Knepper wants a clear-cut world where rapists are the strangers who leap out of bushes at young women and men to commit their vile deeds. Knepper’s world is not reality, however. It is a fantasy world. According to the Rape, Abuse & Incest National Network, approximately 73 percent of rape victims know their assailant.
I also think that Knepper’s assertion that women “crying date rape” are merely women who have sobered up the morning after a party and regret their decision is flat-out wrong. There are certainly instances where a woman or a man may say a situation was rape when on some level they know it wasn’t. More often than not in said situation these are people who are confused, hurt and upset.
Knepper lives in a fantasy world if he believes that we can find such clear-cut solutions for what are highly volatile emotional situations.
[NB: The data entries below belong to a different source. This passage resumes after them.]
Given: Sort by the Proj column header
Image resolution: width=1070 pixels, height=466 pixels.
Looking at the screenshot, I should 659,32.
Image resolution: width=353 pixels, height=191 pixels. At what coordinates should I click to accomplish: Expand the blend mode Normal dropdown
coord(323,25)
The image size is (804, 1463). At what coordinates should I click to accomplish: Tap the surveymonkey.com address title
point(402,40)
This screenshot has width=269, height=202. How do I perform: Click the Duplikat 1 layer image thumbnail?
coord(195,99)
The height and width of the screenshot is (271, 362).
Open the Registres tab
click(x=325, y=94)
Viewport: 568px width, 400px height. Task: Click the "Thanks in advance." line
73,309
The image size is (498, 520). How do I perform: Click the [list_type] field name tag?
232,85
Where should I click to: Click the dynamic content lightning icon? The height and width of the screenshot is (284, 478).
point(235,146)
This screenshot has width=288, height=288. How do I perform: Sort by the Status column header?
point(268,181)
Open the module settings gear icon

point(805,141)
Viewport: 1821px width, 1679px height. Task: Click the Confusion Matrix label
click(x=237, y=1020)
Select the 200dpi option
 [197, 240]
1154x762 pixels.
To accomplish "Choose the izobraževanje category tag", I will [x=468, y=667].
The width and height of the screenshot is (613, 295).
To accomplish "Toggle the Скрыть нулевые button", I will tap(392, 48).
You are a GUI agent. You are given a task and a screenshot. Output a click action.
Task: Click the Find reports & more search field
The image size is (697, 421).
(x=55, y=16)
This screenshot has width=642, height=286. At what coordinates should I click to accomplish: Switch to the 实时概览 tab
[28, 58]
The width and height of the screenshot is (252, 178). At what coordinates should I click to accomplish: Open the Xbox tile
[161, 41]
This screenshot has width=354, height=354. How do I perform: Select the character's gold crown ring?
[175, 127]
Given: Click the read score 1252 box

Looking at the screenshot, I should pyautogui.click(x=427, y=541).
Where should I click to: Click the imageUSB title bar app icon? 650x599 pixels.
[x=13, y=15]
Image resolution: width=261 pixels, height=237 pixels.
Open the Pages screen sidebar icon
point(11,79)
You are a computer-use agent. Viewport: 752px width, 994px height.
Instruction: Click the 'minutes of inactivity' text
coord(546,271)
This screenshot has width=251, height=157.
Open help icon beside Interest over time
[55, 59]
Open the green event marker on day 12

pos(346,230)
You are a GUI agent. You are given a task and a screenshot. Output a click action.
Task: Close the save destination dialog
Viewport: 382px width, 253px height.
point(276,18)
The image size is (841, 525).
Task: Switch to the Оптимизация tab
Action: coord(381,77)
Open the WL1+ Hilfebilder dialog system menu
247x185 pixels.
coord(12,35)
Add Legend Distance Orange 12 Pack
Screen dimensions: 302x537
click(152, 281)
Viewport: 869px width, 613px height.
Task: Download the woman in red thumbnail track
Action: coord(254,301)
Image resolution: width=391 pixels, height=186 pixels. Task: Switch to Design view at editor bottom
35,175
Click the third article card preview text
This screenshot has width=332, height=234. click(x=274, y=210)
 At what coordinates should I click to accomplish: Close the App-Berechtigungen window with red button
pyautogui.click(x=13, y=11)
His call for people who “can’t handle the volatility” of the practice of sex to not engage in it is not only taking focus away from the real issue but is also absolutely ludicrous. I’ll go ahead and say that’s as stupid as teaching kids abstinence-only and thinking the kids will then not have sex.
Teens and college students want and are actively going to seek sex; this is a basic fact of life that I don’t really feel I should have to spell out for anyone. To provide “solutions” to the problems that arise when teens and college students do engage in sex tantamount to “well don’t do it in the first place,” is not only insulting, it’s also just plain stupid.
Knepper needs to get out of his blame-happy fantasy world where the complications of sex and alcohol can all be reduced to people needing to not have sex. Instead a genuine, honest discussion of peoples’ expectations regarding sex and more education for both sexes on how to state what they want, clearly, is what’s needed.
This issue is always going to be a tricky, sensitive one and one that’s unlikely to offer good solutions for either party in these situations until our society can evolve to be more egalitarian. In the meantime we need honest solutions that own up to the fact that college students are both going to continue drinking alcohol and having sex and doing both acts at the same time and that that is okay, but only when both persons truly want to engage. There aren’t easy or simple solutions to the problems that arise, but pretending that rape can’t or doesn’t occur when one or more of the parties involved were drinking is victim-blaming and completely the wrong discussion to be having.
If I’m at a party and drinking and I choose to go to a private room with someone perhaps I just want a hardcore make-out session and don’t feel comfortable doing so in front of lots of people–that’s fine and it’s on both myself and the person I’m with to make sure that once we get to that room we know what our expectations are and where our lines of consent are. I enjoy drinking, I enjoy sex and from time to time, I’ve enjoyed the two simultaneously and shall continue to do so, but my going to a frat party, choosing to drink and going to someone’s room is not the same as my saying “I want to have sex with you,” and it shouldn’t be.
Contact CU Independent Opinion Editor Ellie Bean at Beanee@colorado.edu.
1 comment
I think it’s still worth pointing out the danger of the situation that many females put themselves in, ESPECIALLY considering the push-pull play that sometimes go with sex. When “No” and “Maybe” are so interchangeable in the flirt game at a party, girls need to be responsible enough to NOT play with blurred lines and just “enjoy a hardcore make out session” in a guys room while drunk. Lets be real here: guys are bigger and stronger than girls, and if a girl DOES change her mind, and she gets raped, the validity of her claim will ALWAYS be questioned.
Yes, its still rape. But girls need to be aware of how crazy/lonely/angry some guys can be. If you choose to “go to a frat party, get drunk, and go into someone’s room,” you are playing with fire. I would have a similar level of sympathy as I would for someone who walks through downtown Detroit with wads of hundreds hanging out from his/her back pocket.